Note : pour compléter l’analyse de Wikipedia au regard principes stigmatiques, nous vous recommandons la lecture de cet article très approfondi : http://www.lilianricaud.com/travail-en-reseau/principes-cles-pour-mettre-en-oeuvre-une-cooperation-stigmergique/

Lorsque des collègues professeurs documentalistes alimentent des blogs professionnels qui se répondent entre eux, partageant idées et expériences, pensez-vous qu’il s’agisse là d’un fonctionnement stigmergique ?

On cherche encore à comprendre la stigmergie et son utilisation dans des systèmes humains. Pour revenir sur la définition de la stigmergie, il s’agit de production d’action par un mécanisme de coordination indirecte via des traces laissés dans un environnement. Mon expérience de la blogosphère est qu’il y a beaucoup de coopération et coordination directe entre blogueurs. Mais il est possible qu’il y ait à grande échelle une coordination indirecte notamment pour la production d’idées ou l’accumulation de connaissances. C’est un sujet a creuser.

Dans les CDI, nous organisons pour certains d’entre nous des “événements”, ou des espaces de “scène ouverte” ou d’ateliers participatifs basés sur le volontariat.

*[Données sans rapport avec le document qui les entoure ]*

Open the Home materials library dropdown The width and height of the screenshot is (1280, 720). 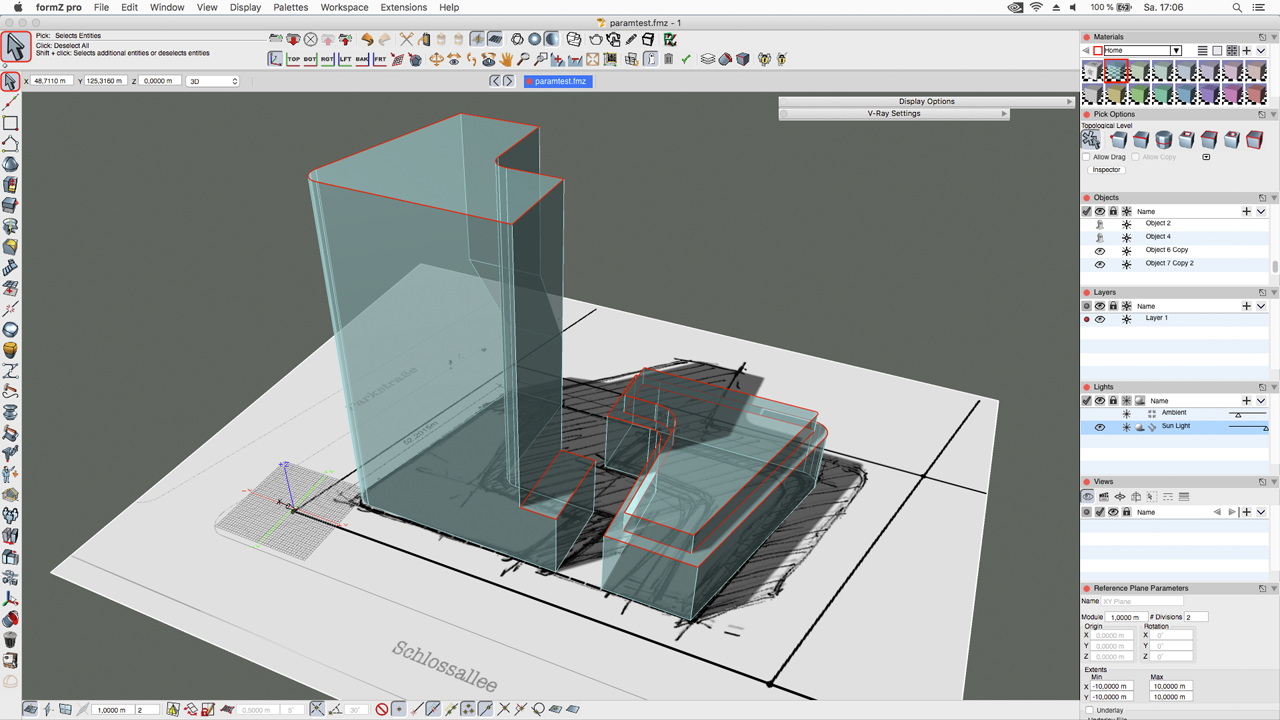pos(1176,51)
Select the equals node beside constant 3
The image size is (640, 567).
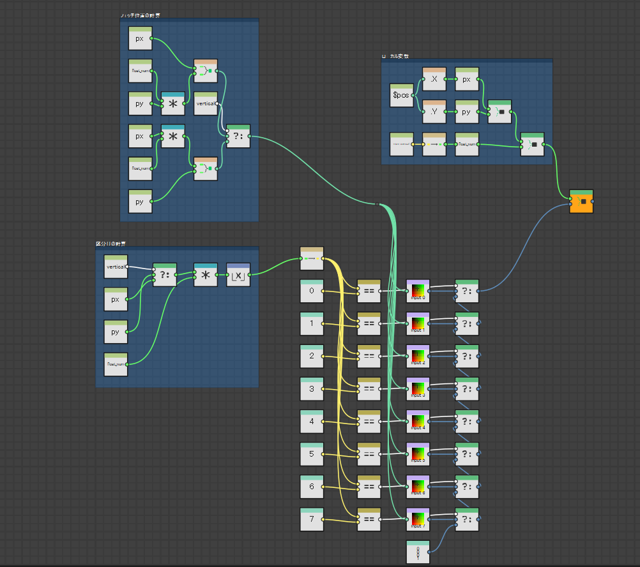[369, 389]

Pensez-vous que ce soit une façon d’introduire de la stigmergie dans nos pratiques enseignantes ?

Peut-être. Mais le point clé est : quelles traces laissez vous pour que les personnes présentes et surtout les personnes absentes puissent maintenant ou plus tard bâtir sur les travaux existants ? En particulier dans un système au droit d’auteur fermé, il est impossible d’avoir de la stigmergie, puisqu’il y a un contrôle a priori. Il y a ainsi plusieurs principes qui semblent utiles ou nécessaires pour obtenir un fonctionnement stigmergique : http://www.lilianricaud.com/travail-en-reseau/principes-cles-pour-mettre-en-oeuvre-une-cooperation-stigmergique/

A l’École, nous devons former à la coopération, qui permet de développer des compétences sociales réelles au service des savoirs. Pensez-vous que cette formation puisse être pensée en lien (continuité, complémentarité, articulations) avec un fonctionnement stigmergique ?

C’est possible, mais notez que dans certains cas, être habitué a fonctionner en coopération (où par définition il a y répartition préalable des tâches) est à l’opposé d’un fonctionnement stigmergique où les individus sont libres de se positionner où ils le souhaitent, y compris de refuser une tâche ou de quitter un projet en cours, ce qui peut sembler très égoïste du point de vue des valeurs coopératives. Une telle formation devrait nécessairement être repensée pour intégrer certains aspects contre-intuitifs du point de vue de ces valeurs.